• **What to do**: Your whole answer should be the number of lines in the material below that include the word "agent".

• **Material for this task**:
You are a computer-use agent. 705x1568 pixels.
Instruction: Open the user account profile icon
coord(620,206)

...

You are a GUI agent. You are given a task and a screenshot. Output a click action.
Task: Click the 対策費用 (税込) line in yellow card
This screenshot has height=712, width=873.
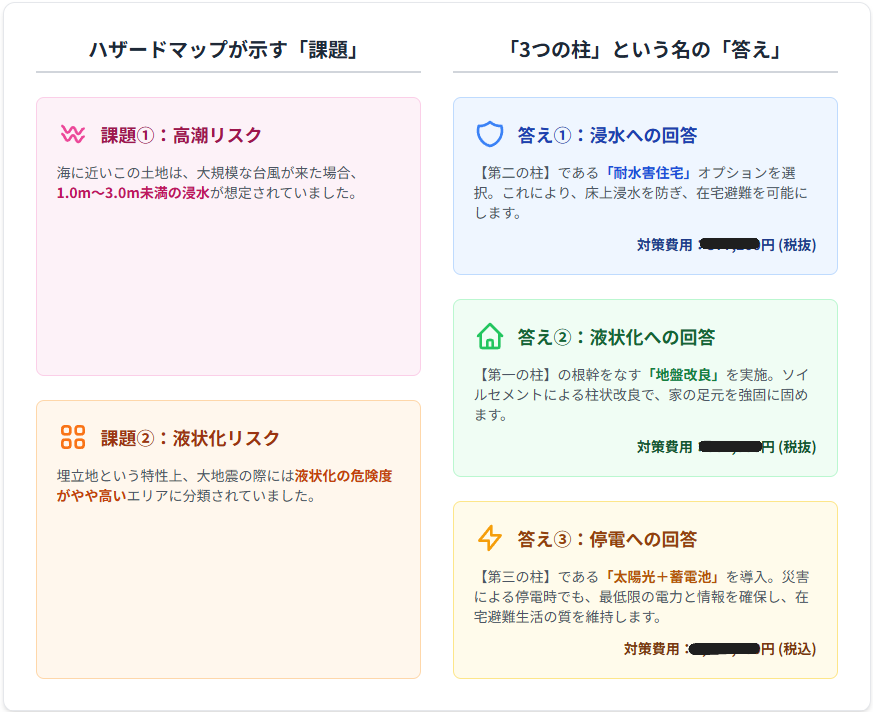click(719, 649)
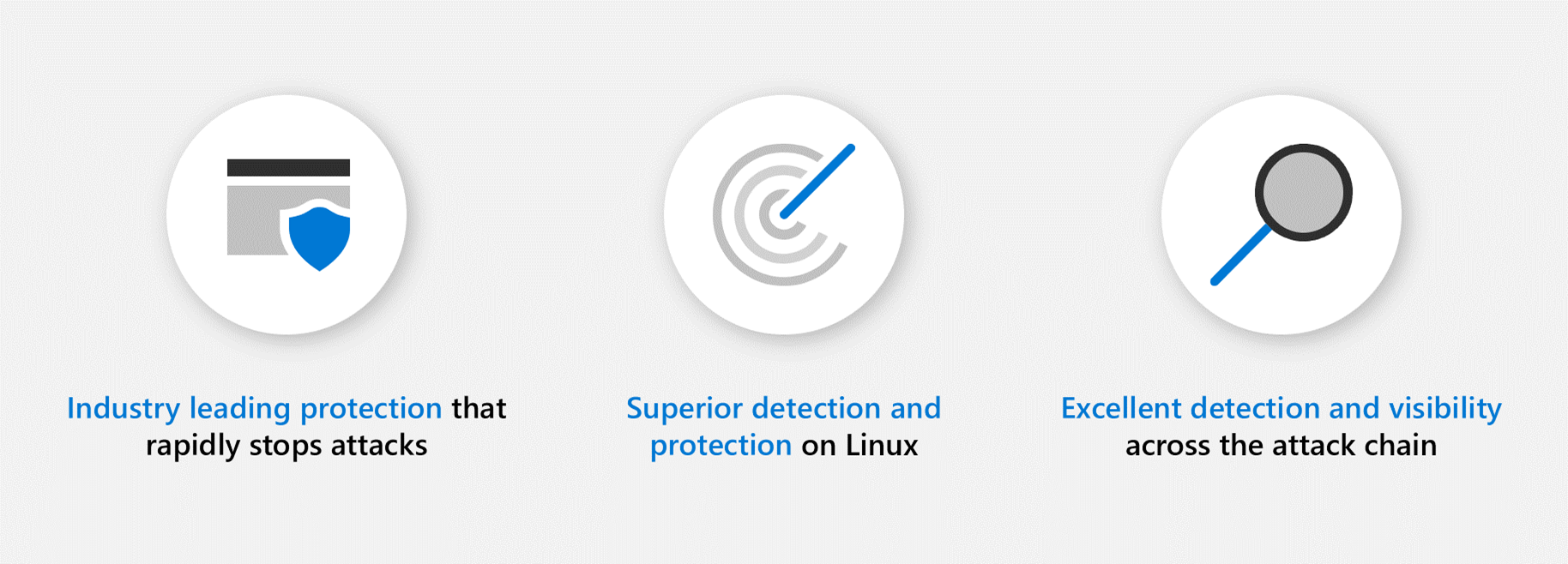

• **Response to the exercise**: 2